Can you rewrite the records starting at the line containing "This screenshot has width=1728, height=1080." and ending at the line containing "(646, 517).", replacing "location" with "position" and keeping everything else the same? Leave the pictures out of your answer.

* [Listed records]:
§ §
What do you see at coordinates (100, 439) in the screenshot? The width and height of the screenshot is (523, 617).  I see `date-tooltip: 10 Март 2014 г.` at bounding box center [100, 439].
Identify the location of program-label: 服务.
§ §
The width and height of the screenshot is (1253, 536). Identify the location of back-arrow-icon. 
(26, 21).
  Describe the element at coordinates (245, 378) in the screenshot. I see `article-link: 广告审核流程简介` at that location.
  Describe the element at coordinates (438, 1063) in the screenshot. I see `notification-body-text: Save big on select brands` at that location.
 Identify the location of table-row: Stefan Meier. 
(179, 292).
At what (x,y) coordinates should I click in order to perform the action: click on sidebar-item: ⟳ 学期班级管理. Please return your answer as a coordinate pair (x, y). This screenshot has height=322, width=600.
§ §
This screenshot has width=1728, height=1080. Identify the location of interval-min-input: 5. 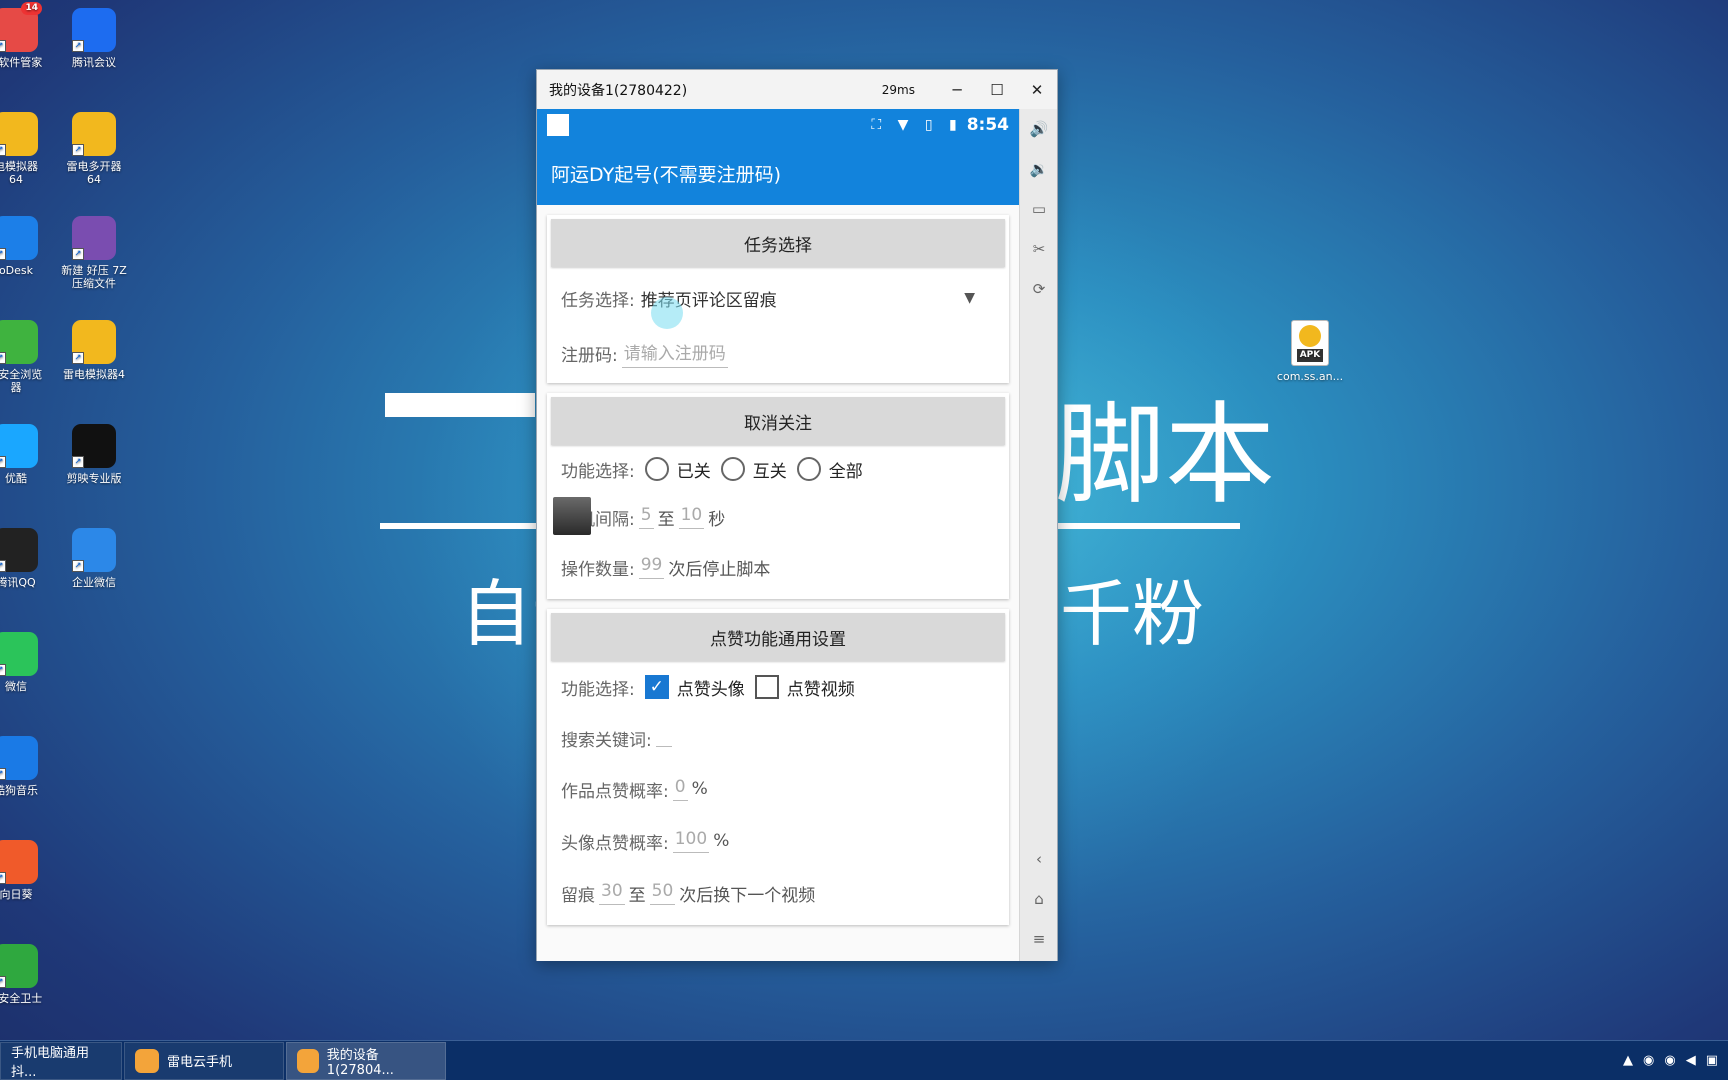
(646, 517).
§ §
* [Written response]:
This screenshot has width=1728, height=1080. Identify the position of interval-min-input: 5. 
(646, 517).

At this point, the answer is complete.